Polling all readers!

The Tiger Woods brouhaha has brought a question I've been wondering about for some time to mind. So I thought I'd ask you guys, our hordes of loyal readers. When we want read or watch fiction to explore the inner workings of people's minds and lives, we think that is a laudable habit. Yet when we want to explore the inner workings of the lives of real people, as we do in celebrity scandals, we think it's an execrable habit.

Is privacy the issue? Is it a class thing? Are we correct in thinking the former laudable and the latter execrable? Does it matter if the person is dead (is anything wrong with a salacious biography?) I have my own thoughts on this, but I'm curious to know what you guys think!


  1. A lot of it comes down to motive. We read fiction for entertainment, knowing the people aren't real, but the feelings, situations, and social conditions are.
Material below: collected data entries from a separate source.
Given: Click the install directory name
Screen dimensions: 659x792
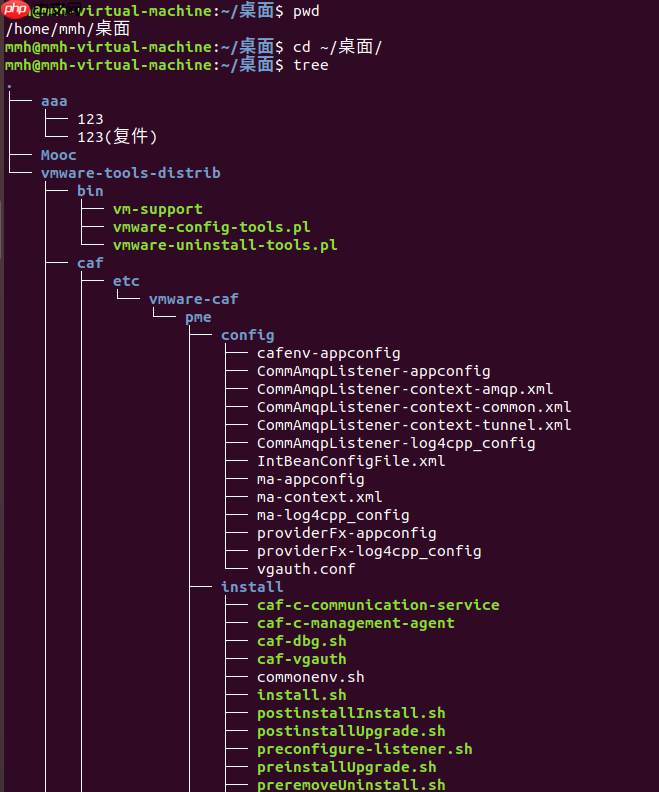Looking at the screenshot, I should pos(252,587).
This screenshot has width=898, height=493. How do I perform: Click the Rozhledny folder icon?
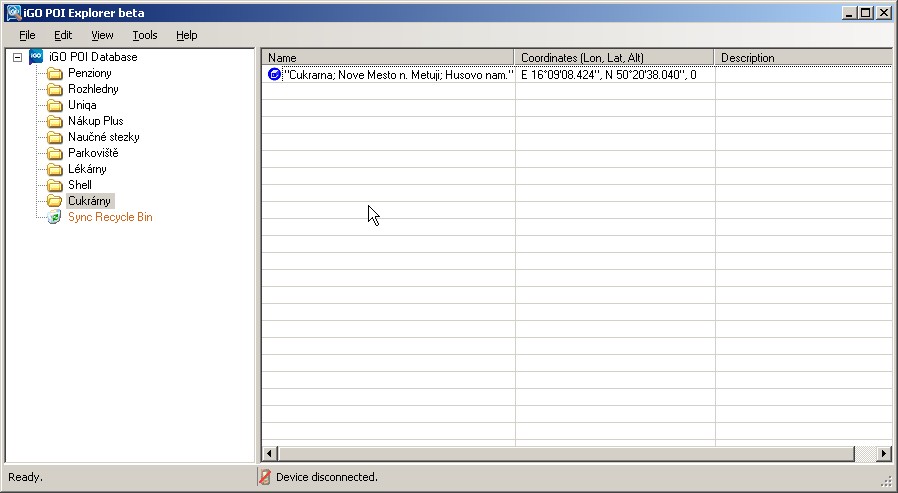click(55, 90)
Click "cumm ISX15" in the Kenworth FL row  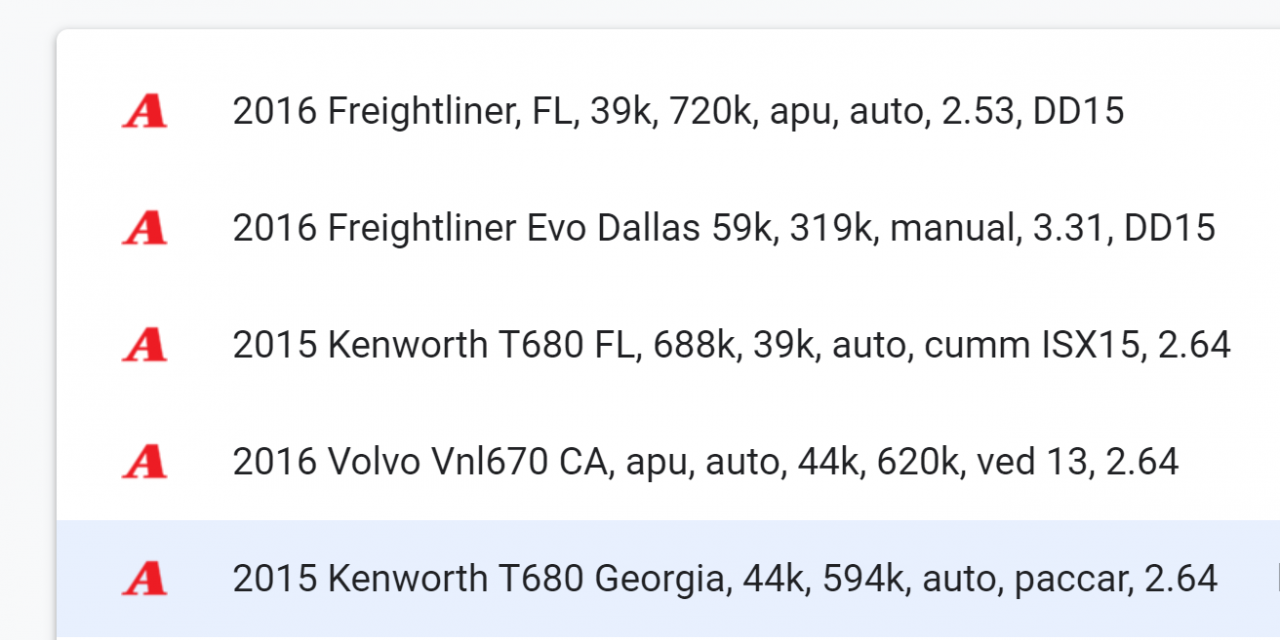(x=1032, y=345)
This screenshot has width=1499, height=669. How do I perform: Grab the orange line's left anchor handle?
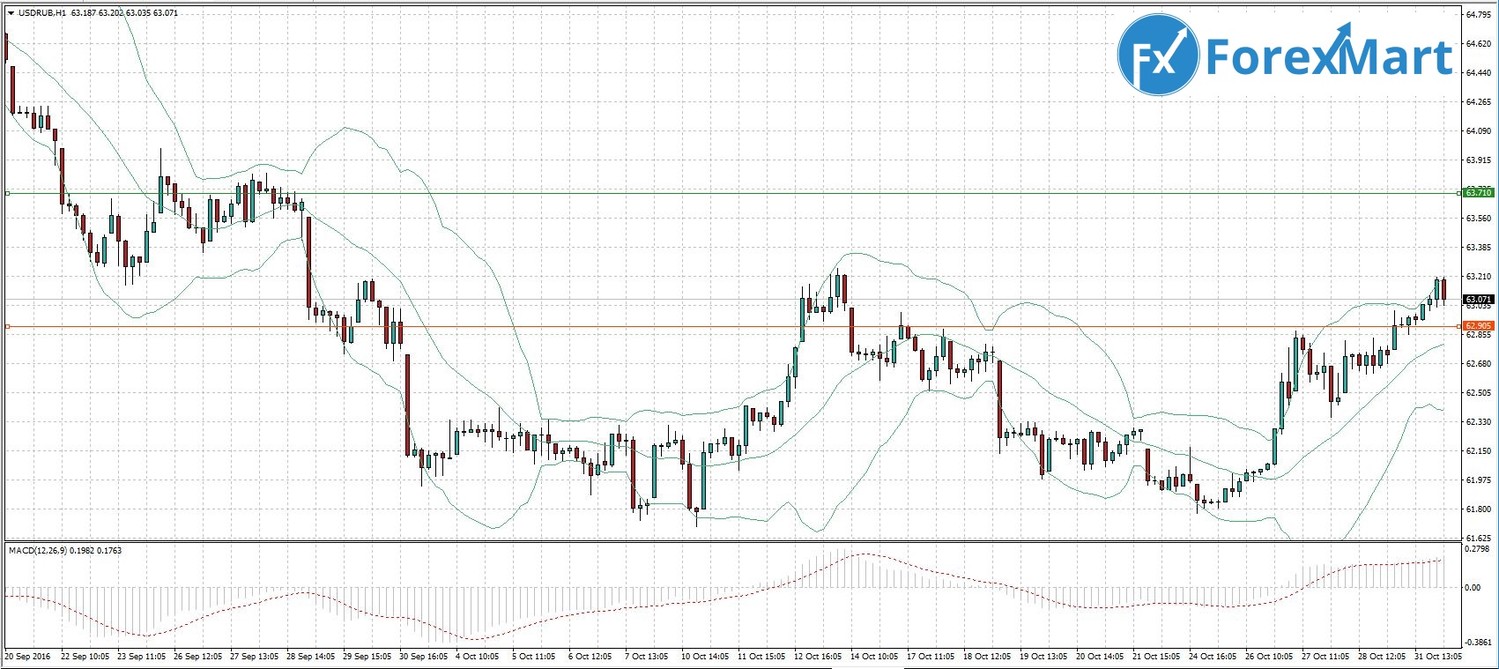(6, 326)
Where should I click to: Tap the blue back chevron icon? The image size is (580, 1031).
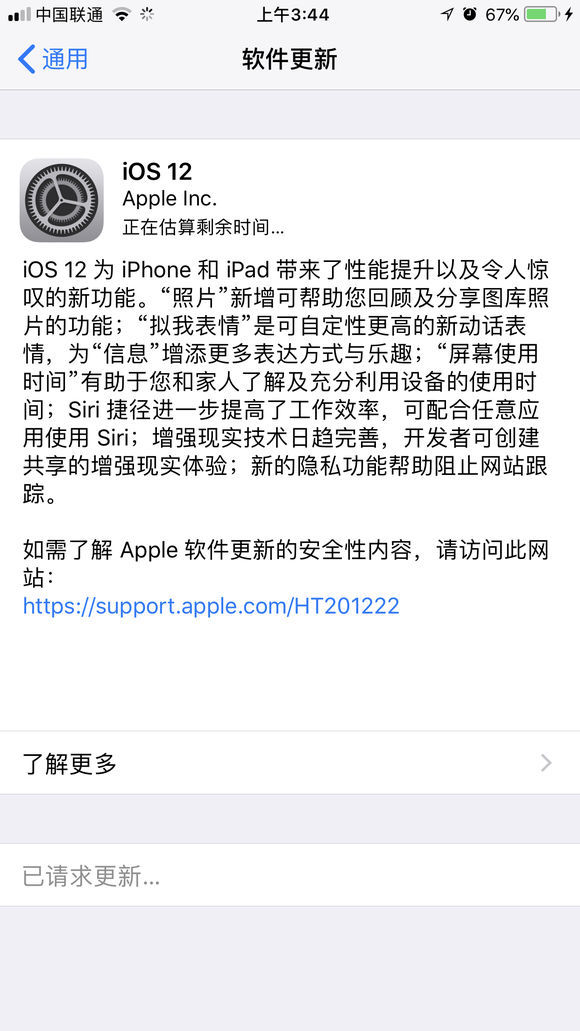click(26, 59)
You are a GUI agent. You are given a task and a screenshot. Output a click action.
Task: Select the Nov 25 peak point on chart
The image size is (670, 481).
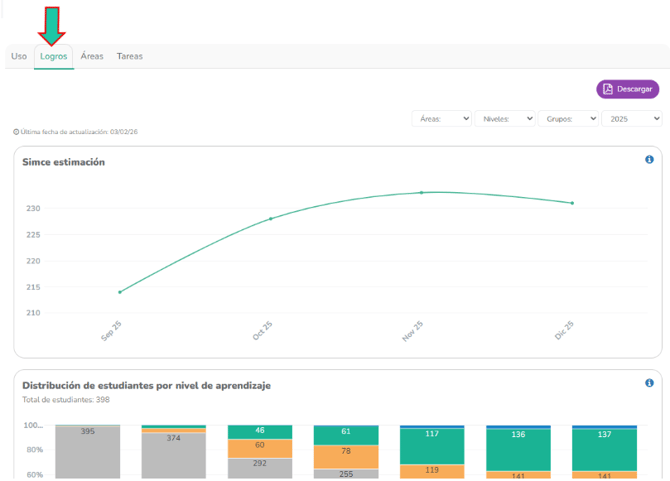421,192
This gives us insight into how one might approach the similar situations in one's life, and what other people around might be thinking and feeling.

    Gossip, on the other hand, allows people with little to do and less to think about some way of feeling superior to others. In the case of a neighbor: I'm better than (s)he is because I don't engage in such awful things. In the case of a celebrity: (S)he's not so great. (S)e's no better than me. In fact, ain't it awful that that person's fame/wealth/whatever went to their head? I would CERTAINLY never do something like that.

    Either way, it can also be an escape from real life. It's easier to pry into other lives than to work on our own lives.

  2. I think part of the problem is that fictional characters aren't real. They are not aware of our watching them, they feel no paranoia or invasion of privacy, they go about their actions in the novel without fear of scrutiny or public humiliation. Not so with the famous, who are all too aware of the toll their fame and our prurient interest are taking.

  3. Dan is correct. Fictional characters in stage, film, and literature cannot be embarassed or humiliated. Dissecting a real human's personal failings in public is an equestrian animal of an entirely different hue. Dead people have friends and family that can experience the pain of public exposure, but eventually this changes. Examining Cleopatra's life is not likely to result in anyone's discomfort.

  4. Agree with Dan and Gadfly.

    However, I don't think there's a moral judgment to be made about our (collective) interest in the trials and tribulations of others, whether fictional or real(ish).

    It only becomes a moral issue to the extent our interest affects the lives of real people, as y'all have said.

    If I buy a copy of Emma (or Peyton Place, for that matter), it harms no one, whatever my reasons for buying it. The same cannot be said when I buy the latest issue of People, since my $$ encourage the tabloid press to make ever-increasing incursions into the private lives of Brangelina et al.

  5. I think it truly depends on the person, we read biographies of people who had an impact on the world so as to gain some insight about humanity ourselves. How can we understand Roosevelt or Churchill without examining their lives? And such examination could be laudatory, if Bill Clinton had known his sex life would be such an open book, would he have behaved as he did? Imagine no Lewinsky, and from that no Bush, no past 8 years.

    As to Tiger Woods, that is just salacious. I doubt in 100 years anyone will read his biography except the most avid of golfers. It is for this reason I won't read about Tiger, but Gov. Sanford, Sen. Ensign, Vitter, Edwards, etc. damn right I will. (well, not Edwards anymore) because these people impact our lives directly. We have the right to know these guys are pigs.